Niente sigle, QR code o rivendicazioni. Solo il riferimento al romanzo di Jules Vernes per parlare della tragedia migratoria che si consuma sulla rotta mediterranea

Questa mattina Roma si è risvegliata con un mistero sulle strade. Più di 150 manifesti anonimi sono comparsi tra Pigneto, San Lorenzo e Piazza Vittorio: nessuna firma, nessun QR code, nessuna rivendicazione.

Solo un’immagine potente e un messaggio che fa riflettere: “Trentamila naufraghi sotto i mari. Cambiamo il finale.”

Sulle locandine, una piccola barca a remi giace sul fondo del mare, illuminata da un singolo raggio di luce.

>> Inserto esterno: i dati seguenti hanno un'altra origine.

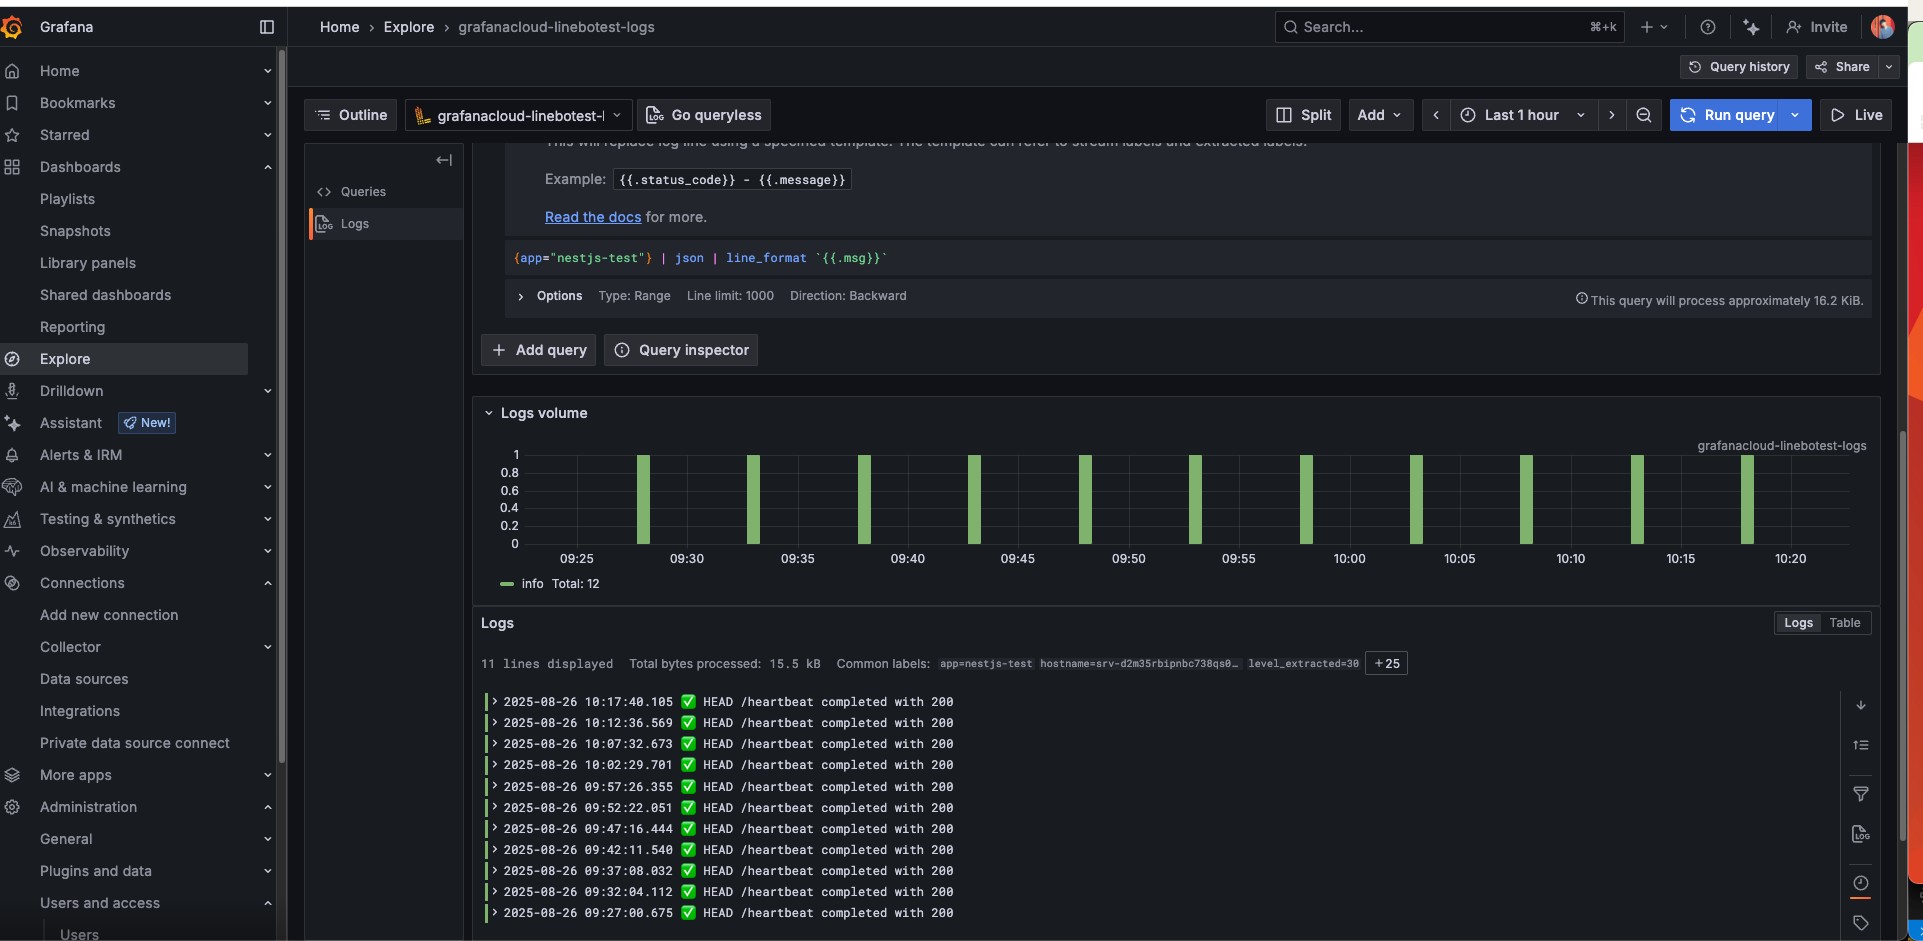Collapse the Logs volume panel
The width and height of the screenshot is (1923, 941).
point(489,413)
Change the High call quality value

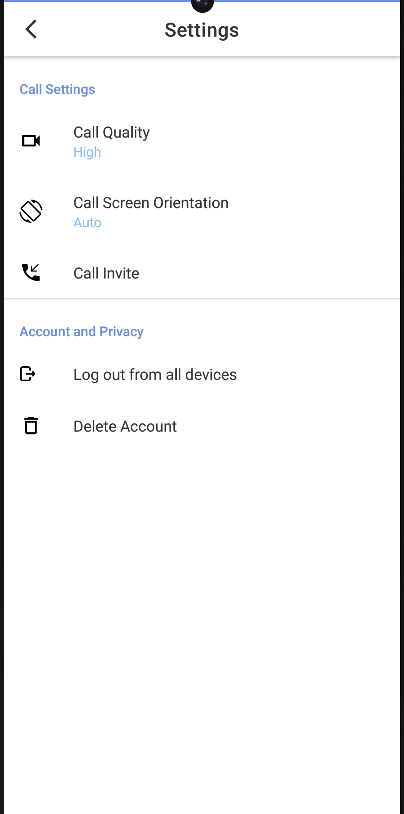pos(87,152)
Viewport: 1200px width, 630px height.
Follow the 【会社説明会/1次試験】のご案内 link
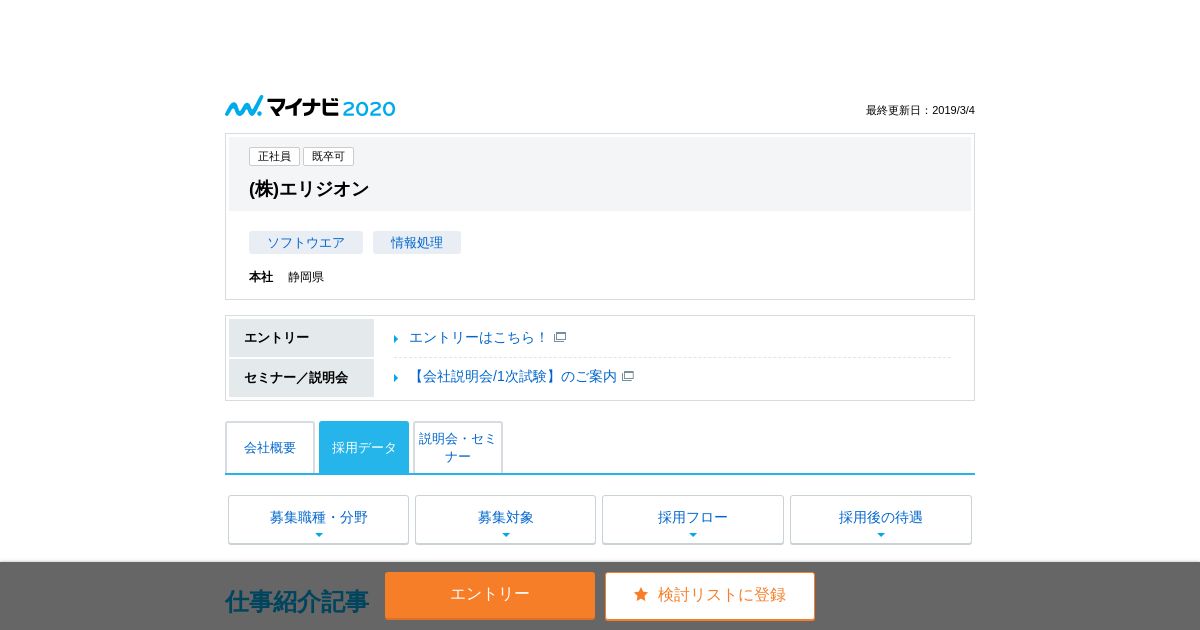513,377
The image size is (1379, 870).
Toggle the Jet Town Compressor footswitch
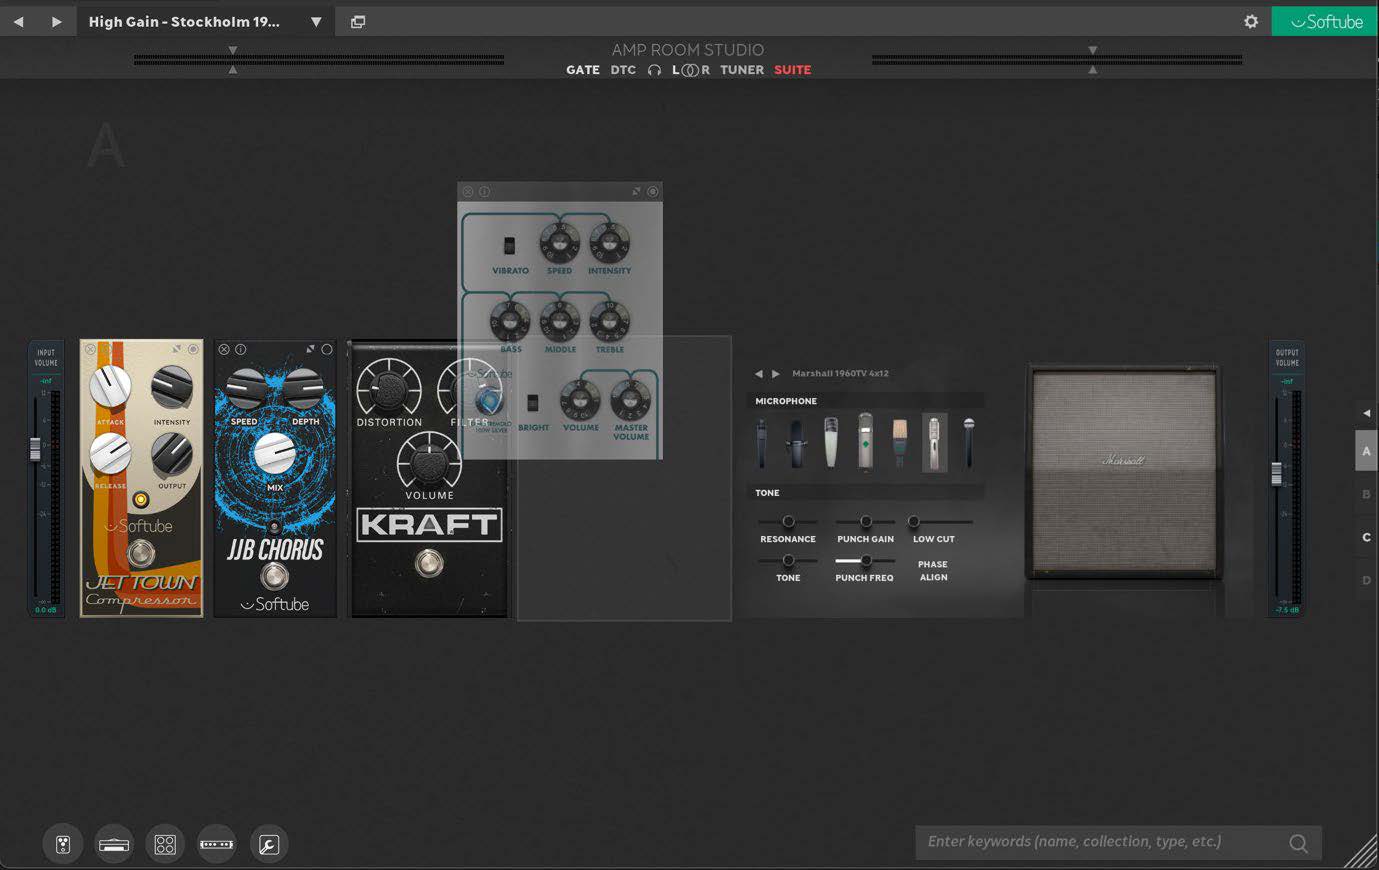click(x=141, y=552)
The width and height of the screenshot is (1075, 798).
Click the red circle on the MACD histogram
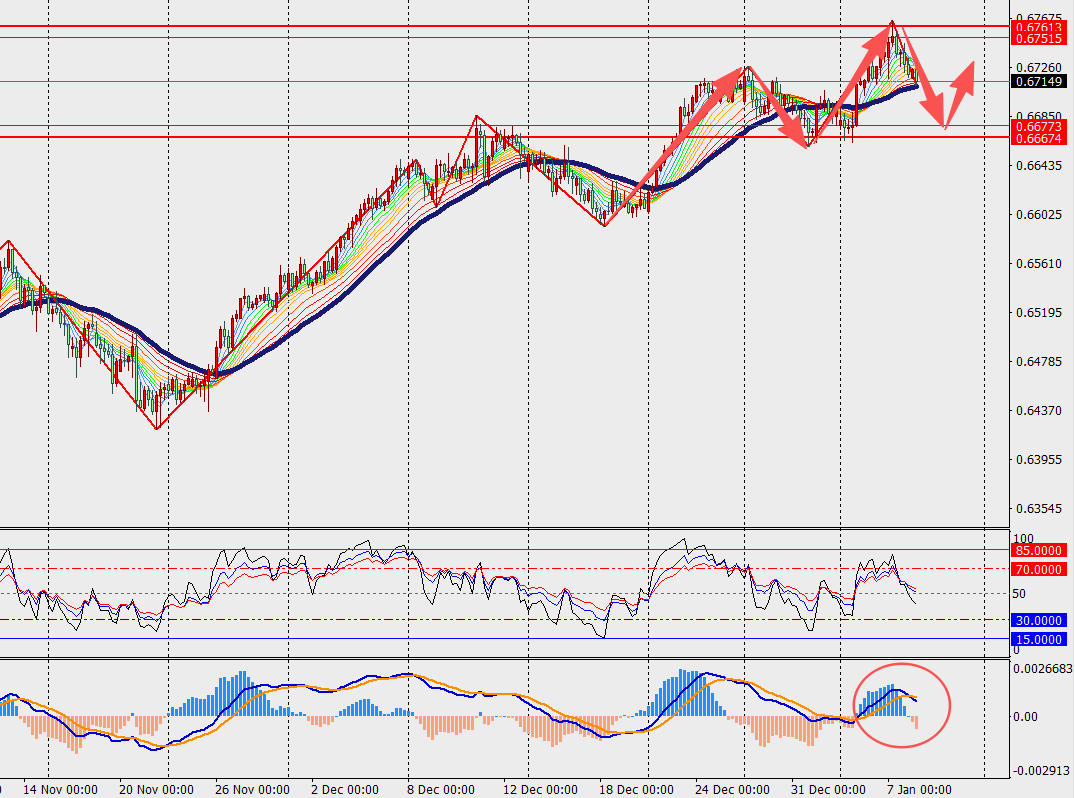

L’eco di Ventimila leghe sotto i mari di Jules Verne è evidente, ma il finale è ben più tragico e reale: qui non ci sono capitani Nemo, solo le migliaia di vite inghiottite dal Mediterraneo ogni anno.

I poster parlano di una “produzione” a cura di Italia e Libia, con la “regia” del Ministero dell’Interno e “attori” senza nome: migranti che hanno affrontato il mare e spesso non sono tornati.

La data impressa in basso, 3 ottobre, richiama inevitabilmente la Giornata nazionale in memoria delle vittime dell’immigrazione, trasformando la città in un grande palcoscenico silenzioso di denuncia e memoria.

Tra traffico, murales e caffè, Roma oggi incontra un’arte che non chiede applausi, ma attenzione. Un monito diretto a chi legge: quante altre vite sommerse restano invisibili sotto i mari?